For India and other neighbouring countries, the successful and peaceful election in Bangladesh was much desirable. Since its emergence as an Independent nation in 1971, Bangladesh has experienced attacks on democracy on numerous occasions. Like Pakistan, Bangladesh witnessed coup d’etat and military rule in the past! And the military rulers tried their best to murder democracy. However, the nation reached a new horizon on December 30, 2018, as it got three consecutive governments through General Elections. It’s a different feeling altogether for the Bangladeshis. The nation deserves appreciation for this successful journey in the path of democracy.
Prime Minister Sheikh Hasina
Political stability in Bangladesh is very important for its immediate neighbour India, as the two countries share close ties on various issues, such as countering terrorism and scientific research. Moreover, it is easier for any democratically elected government to work together with another democratically elected government. That’s why New Delhi congratulated PM Hasina on her victory immediately after the Election Commission of Bangladesh declared the outcome of the polls.
Although Bangladesh’s Parliament has 350 seats in total, 50 of them are reserved for women and allotted proportional to the overall vote. While the Awami League and its allies have won 288 seats (or 76.88% of votes), main Opposition Bangladesh National Party (BNP) secured just seven seats (12.33%). No one could expect such an outcome. Even the 71-year-old PM thought that her party could get more than 151 seats and form the government. The PM – who contested from Gopalgaunj-III constituency – received 232,000 votes, while her nearest rival S M Jilani of the BNP got just 123 votes.
The BNP had to take part in the election without their party chief (and former PM) Begum Khaleda Zia, who is serving a 17-year jail term for corruption. Still, the BNP and its coalition partners had appeared confident that they could form the government. However, the outcome shocked the Oppositions. During a press conference in Dhaka on December 31, senior BNP leader Kamal Hossain condemned the vote as farcical, saying: “We urge the Election Commission to void this farcical result immediately. We are demanding that a fresh election is held under a neutral government as early as possible.”
BNP chief Khaleda Zia
Ali Riaz, the senior Professor at the Department Of Politics and Government at Illinois State University in the US, stressed: “It was a travesty of an election. What happened throughout the country, polling centre by centre, from driving out the polling agents to ballot stuffing, can’t be called an election, let alone a credible election.” He also said: “The sheer scale of the victory, as of now, reveals the nature and scale of the rigging. It cannot be described as the verdict of the voters.” Riaz expressed serious concern over the death of 17 people in Bangladesh on the Election Day. Some have even compared this result and the procedure with the Provincial Elections of neighbouring Indian state of West Bengal in 2016.
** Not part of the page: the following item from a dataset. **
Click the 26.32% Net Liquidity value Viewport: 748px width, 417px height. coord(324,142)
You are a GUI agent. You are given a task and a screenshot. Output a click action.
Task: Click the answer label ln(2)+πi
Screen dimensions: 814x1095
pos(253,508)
Others believe that the verdict clearly shows that majority of the people in Bangladesh still has faith in Sheikh Hasina’s leadership. They also want corrupt Khaleda to stay behind the bars. In other words, the people are ready to fight corruption. It is felt that Sheikh Hasina – who is all set to become the PM for the consecutive third time – must surely take this message seriously.
December 31 was a special day for Bangladesh, as the nation – riding a boat (the election symbol of Awami League that signifies the attachment to rural Bengal) – has began a fresh journey towards democracy. The entire world congratulates the South Asian nation on this occasion! Now, it is up to Sheikh Hasina to fulfil her ambitious economic agenda that has (so far) propelled Bangladesh past larger neighbours India and Pakistan by some development measures.